Aunque el Mundial de Fútbol comenzó hace apenas unos días, los cientos de millones de personas que lo seguimos por televisión hemos sido testigos del protagonismo lamentable y sistemático del pésimo arbitraje avalado por la FIFA. Goles anulados de manera injusta —dos a México, que tanto duele—, penales que nunca sucedieron y, en contrapartida, agresiones toleradas, han influido de manera decisiva en varios resultados y podrían incidir directamente en la clasificación de los equipos a la siguiente ronda. Nadie interesado en el futbol podría llamarse a engaño: basta ver las repeticiones de las jugadas más polémicas para advertir que los árbitros no están cumpliendo bien con su tarea. Y hasta es probable que este Mundial quede marcado para siempre por ese hecho.
No obstante, la mayor organización internacional del mundo —que es la FIFA—, se mueve lento y mal. Fue en la final del Campeonato Mundial de 1966 cuando, en tiempos extras, el árbitro dio por bueno un gol que la Selección Inglesa jamás le anotó a la Alemana. Casi todos conocemos la polémica: tras un disparo al travesaño que rebotó con fuerza al césped, nunca fue evidente que el balón hubiese cruzado la línea marcada para el gol. Pero no fue sino hasta el partido entre los equipos de Francia y Honduras jugado hace tres días, cuando la FIFA empleó por vez primera la tecnología adecuada para verificar si, en un caso similar, el balón efectivamente había cruzado el gol. Es decir, pasaron 48 años para que esa pesada organización global modificara las reglas anteriores para tomar la decisión correcta.
No conozco mucho del deporte organizado. Pero entiendo que en el tenis, en el basquetbol y en el futbol americano, al menos, los equipos agraviados por las decisiones de los árbitros pueden recurrir a la tecnología digital para salir de dudas, cuando se trata de jugadas decisivas. Pero en el futbol no.
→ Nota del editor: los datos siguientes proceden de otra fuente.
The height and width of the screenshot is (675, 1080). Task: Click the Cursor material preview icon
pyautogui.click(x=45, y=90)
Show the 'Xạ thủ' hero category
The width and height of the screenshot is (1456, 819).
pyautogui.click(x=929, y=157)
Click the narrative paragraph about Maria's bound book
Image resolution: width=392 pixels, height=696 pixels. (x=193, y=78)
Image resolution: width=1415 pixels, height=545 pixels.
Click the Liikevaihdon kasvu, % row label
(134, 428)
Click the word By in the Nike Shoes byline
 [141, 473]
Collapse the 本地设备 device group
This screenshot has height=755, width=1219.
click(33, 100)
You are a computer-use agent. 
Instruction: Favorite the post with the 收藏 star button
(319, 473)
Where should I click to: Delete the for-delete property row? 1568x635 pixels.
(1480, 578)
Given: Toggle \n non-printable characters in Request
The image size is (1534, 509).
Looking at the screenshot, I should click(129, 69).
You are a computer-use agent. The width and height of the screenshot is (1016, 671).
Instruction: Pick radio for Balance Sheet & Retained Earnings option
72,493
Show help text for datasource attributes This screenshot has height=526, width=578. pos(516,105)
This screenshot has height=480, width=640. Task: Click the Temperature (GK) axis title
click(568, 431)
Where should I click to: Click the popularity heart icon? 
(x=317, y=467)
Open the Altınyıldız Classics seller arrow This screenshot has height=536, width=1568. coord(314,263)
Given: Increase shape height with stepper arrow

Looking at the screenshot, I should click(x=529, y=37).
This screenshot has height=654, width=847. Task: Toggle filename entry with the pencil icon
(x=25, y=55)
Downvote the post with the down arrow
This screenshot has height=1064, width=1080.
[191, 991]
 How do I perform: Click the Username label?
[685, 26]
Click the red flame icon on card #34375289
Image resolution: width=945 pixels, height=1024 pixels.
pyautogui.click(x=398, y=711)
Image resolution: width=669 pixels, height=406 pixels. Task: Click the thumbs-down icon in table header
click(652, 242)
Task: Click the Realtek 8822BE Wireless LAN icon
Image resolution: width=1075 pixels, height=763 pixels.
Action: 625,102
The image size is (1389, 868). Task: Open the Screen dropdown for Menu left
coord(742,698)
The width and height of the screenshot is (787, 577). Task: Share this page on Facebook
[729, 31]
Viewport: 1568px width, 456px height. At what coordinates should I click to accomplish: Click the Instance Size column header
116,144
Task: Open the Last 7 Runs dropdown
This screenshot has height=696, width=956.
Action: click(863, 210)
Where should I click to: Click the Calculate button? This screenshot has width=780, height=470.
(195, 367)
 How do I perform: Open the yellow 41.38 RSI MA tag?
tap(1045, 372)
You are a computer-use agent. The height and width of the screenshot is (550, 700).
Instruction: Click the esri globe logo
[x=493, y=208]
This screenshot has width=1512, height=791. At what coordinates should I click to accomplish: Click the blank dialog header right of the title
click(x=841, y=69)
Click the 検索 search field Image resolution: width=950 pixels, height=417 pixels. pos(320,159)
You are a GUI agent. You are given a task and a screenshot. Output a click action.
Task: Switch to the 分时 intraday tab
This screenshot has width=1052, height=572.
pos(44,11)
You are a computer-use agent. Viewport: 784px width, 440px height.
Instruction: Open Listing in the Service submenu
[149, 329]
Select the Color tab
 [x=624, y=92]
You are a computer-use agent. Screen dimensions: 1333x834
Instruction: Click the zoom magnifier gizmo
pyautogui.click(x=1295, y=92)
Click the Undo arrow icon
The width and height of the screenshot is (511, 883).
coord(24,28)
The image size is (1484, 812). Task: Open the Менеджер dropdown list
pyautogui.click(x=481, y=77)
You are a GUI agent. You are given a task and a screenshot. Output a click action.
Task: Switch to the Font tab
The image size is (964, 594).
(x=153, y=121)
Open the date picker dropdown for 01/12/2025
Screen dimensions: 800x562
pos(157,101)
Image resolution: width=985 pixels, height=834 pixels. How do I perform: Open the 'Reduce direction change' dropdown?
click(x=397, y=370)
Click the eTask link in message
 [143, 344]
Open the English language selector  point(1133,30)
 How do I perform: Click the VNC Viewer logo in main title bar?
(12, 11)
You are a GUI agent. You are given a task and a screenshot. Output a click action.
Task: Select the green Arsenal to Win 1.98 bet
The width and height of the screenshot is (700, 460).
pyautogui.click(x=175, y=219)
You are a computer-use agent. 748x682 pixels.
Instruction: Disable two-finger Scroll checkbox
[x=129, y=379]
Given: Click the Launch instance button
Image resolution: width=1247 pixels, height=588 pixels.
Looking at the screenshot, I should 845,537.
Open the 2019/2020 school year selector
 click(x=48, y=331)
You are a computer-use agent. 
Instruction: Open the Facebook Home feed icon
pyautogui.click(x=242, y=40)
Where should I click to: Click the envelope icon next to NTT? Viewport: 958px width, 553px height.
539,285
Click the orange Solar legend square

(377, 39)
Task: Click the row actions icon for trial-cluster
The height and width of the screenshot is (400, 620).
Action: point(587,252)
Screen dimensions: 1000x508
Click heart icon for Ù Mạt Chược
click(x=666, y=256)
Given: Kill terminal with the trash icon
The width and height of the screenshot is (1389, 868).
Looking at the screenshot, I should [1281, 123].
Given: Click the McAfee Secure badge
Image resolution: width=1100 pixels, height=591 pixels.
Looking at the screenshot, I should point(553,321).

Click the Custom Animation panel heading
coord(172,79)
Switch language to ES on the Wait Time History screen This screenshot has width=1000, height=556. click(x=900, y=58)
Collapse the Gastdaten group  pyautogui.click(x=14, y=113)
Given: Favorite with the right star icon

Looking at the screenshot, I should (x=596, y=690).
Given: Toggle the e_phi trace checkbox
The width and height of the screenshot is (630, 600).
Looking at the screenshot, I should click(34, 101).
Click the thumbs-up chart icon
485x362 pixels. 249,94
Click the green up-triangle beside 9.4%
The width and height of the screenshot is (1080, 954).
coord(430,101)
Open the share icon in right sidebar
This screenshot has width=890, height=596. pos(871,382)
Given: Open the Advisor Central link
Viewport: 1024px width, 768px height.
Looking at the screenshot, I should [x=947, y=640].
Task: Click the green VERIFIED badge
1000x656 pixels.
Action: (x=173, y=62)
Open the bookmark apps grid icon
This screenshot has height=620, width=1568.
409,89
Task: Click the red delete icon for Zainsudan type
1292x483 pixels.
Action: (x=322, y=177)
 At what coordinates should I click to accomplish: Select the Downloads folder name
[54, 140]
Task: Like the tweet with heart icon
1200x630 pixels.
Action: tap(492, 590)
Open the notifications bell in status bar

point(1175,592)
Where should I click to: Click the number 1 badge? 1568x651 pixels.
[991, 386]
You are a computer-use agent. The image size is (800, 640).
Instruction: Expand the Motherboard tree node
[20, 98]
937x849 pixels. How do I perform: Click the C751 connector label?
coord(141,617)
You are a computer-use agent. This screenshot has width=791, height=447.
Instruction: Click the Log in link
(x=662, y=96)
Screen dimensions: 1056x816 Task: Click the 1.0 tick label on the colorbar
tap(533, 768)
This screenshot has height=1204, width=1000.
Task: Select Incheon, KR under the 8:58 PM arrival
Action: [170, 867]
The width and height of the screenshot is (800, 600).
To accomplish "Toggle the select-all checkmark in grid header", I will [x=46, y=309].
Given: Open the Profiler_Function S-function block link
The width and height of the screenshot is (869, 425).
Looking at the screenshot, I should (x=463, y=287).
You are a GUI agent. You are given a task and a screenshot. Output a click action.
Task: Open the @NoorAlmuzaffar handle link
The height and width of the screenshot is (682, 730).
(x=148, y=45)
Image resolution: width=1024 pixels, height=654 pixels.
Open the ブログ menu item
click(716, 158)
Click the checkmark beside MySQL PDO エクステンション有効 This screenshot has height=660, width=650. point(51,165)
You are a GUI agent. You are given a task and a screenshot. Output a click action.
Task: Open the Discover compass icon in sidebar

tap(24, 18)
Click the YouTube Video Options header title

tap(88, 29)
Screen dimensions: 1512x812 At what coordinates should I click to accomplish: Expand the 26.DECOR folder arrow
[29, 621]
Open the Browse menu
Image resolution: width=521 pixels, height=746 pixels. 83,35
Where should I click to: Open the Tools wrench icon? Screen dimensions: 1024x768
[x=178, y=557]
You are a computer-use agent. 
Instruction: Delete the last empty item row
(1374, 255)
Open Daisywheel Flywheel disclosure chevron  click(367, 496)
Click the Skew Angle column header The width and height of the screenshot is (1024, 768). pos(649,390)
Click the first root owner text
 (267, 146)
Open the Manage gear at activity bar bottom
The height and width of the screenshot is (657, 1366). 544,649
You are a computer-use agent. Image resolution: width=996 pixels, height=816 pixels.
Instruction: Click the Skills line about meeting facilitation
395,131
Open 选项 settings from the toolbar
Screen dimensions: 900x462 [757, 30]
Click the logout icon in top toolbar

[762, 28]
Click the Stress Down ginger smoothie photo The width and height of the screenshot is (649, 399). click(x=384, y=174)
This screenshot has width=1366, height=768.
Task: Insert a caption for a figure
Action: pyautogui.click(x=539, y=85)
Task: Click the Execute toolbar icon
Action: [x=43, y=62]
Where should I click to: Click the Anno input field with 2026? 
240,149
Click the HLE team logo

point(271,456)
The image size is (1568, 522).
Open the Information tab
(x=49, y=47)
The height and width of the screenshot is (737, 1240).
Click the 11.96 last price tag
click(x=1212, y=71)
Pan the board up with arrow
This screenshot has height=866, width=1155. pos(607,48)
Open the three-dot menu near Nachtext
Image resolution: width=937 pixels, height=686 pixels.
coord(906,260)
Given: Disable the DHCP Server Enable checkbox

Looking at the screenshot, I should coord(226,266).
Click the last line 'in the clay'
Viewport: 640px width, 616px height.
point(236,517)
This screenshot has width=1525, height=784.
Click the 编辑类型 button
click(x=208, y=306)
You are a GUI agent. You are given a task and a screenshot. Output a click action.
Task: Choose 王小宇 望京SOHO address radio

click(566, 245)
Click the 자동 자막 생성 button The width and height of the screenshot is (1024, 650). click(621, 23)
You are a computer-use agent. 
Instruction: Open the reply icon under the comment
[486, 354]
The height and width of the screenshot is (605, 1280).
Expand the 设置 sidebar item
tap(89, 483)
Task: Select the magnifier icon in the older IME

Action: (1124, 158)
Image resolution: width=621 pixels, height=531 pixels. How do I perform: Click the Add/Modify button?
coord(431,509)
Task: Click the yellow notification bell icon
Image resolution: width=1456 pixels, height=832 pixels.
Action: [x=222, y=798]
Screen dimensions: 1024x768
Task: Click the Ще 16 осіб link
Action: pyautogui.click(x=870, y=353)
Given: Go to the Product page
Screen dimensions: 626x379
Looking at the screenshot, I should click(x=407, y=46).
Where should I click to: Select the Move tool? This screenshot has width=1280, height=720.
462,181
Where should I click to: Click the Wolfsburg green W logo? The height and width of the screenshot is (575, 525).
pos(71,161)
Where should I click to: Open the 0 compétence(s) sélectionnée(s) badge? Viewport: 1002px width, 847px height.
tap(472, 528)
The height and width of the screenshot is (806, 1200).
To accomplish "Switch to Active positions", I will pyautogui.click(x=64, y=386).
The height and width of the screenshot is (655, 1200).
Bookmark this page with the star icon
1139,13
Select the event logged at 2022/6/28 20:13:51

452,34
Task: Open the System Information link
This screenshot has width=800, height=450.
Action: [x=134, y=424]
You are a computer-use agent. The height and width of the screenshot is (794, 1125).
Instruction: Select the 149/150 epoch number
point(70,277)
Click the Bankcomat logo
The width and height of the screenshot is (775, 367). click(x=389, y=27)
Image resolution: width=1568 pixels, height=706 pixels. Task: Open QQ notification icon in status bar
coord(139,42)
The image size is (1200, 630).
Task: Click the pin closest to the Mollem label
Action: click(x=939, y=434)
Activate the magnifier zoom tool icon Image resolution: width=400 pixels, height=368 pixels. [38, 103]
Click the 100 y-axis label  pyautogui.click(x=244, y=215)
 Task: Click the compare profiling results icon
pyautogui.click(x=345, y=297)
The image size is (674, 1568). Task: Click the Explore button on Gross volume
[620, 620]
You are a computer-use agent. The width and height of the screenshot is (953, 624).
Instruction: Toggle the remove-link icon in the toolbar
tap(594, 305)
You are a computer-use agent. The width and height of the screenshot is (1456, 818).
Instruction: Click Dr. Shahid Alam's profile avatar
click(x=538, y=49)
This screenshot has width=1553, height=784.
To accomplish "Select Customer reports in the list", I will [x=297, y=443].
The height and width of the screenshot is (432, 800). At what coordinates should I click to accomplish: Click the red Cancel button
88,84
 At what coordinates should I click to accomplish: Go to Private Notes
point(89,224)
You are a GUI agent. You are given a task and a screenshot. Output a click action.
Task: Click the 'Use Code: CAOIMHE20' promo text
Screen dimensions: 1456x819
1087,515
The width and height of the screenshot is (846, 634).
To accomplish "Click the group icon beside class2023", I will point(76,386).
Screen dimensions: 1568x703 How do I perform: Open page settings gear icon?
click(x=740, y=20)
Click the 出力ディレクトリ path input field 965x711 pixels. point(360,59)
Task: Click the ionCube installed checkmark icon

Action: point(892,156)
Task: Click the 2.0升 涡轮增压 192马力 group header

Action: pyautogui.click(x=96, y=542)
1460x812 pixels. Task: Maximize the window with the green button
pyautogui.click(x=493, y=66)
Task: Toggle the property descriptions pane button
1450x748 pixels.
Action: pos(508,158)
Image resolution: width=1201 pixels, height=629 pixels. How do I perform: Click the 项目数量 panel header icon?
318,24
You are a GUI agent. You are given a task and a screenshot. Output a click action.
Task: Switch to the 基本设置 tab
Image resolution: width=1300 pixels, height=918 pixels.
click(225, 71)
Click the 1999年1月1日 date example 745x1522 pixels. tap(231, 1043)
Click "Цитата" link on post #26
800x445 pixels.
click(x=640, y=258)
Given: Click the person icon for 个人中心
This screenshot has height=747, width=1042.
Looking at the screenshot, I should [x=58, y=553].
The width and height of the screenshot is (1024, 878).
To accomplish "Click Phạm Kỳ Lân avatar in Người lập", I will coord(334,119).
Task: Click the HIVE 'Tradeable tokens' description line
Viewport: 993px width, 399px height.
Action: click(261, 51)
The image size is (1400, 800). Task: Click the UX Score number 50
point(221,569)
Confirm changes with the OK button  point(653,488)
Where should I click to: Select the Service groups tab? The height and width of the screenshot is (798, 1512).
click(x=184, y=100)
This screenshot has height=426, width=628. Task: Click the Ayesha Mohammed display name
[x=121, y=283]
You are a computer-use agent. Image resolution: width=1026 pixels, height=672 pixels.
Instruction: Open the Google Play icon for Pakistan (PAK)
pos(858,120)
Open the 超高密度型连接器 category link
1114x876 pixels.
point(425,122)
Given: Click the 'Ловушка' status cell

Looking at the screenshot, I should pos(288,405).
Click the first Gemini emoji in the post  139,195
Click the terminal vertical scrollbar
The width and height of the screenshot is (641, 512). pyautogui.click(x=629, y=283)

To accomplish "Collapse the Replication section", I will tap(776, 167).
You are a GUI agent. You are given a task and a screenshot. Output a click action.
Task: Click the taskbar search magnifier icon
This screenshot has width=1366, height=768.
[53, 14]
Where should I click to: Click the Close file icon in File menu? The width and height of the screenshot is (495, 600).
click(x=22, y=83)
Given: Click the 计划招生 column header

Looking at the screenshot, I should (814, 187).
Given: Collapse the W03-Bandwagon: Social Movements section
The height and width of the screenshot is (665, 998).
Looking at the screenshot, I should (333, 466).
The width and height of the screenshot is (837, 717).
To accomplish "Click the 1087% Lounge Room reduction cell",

En este caso, aun a pesar de que se trata, con mucho, del deporte más seguido en todo el mundo, seguimos dependiendo de los atributos personales y del buen juicio de un solo individuo —asistido por otros dos que corren en las bandas—, para resolver sobre la aplicación exacta de las reglas.
La mayor parte del resto de las innovaciones aceptadas por la FIFA no tienen que ver con lo fundamental: que el árbitro central y sus abanderados se hablen por radio, que dibujen líneas con jabón para colocar a las barreras, que informen con tableros electrónicos los cambios de los jugadores o los minutos restantes del partido; nada de eso es decisivo para el marcador final, como sí lo es la verificación de las faltas que producen el castigo principal —el penal con puerta abierta—, la anulación de goles anotados o las agresiones que dejan fuera a un jugador. Estas tres pueden cambiar el destino de un partido y de un Mundial completo. Y las tres pueden ser corroboradas sin lugar a dudas, gracias a las tecnologías actualmente disponibles. Pero la FIFA prefiere hacer la vista gorda, actuar como si viviéramos en los sesentas y salir en defensa inútil de su cuerpo de arbitraje.
La metáfora está servida: no todo debe depender de las virtudes de los árbitros. Cuando las reglas no son buenas, cuando los medios disponibles para perfeccionarlas se desechan por razones ideológicas o de poder y cuando las organizaciones están cruzadas de intereses, los resultados no producen convicción, más que a los ganadores de los juegos. En este sentido, México podría ser la sede de la FIFA.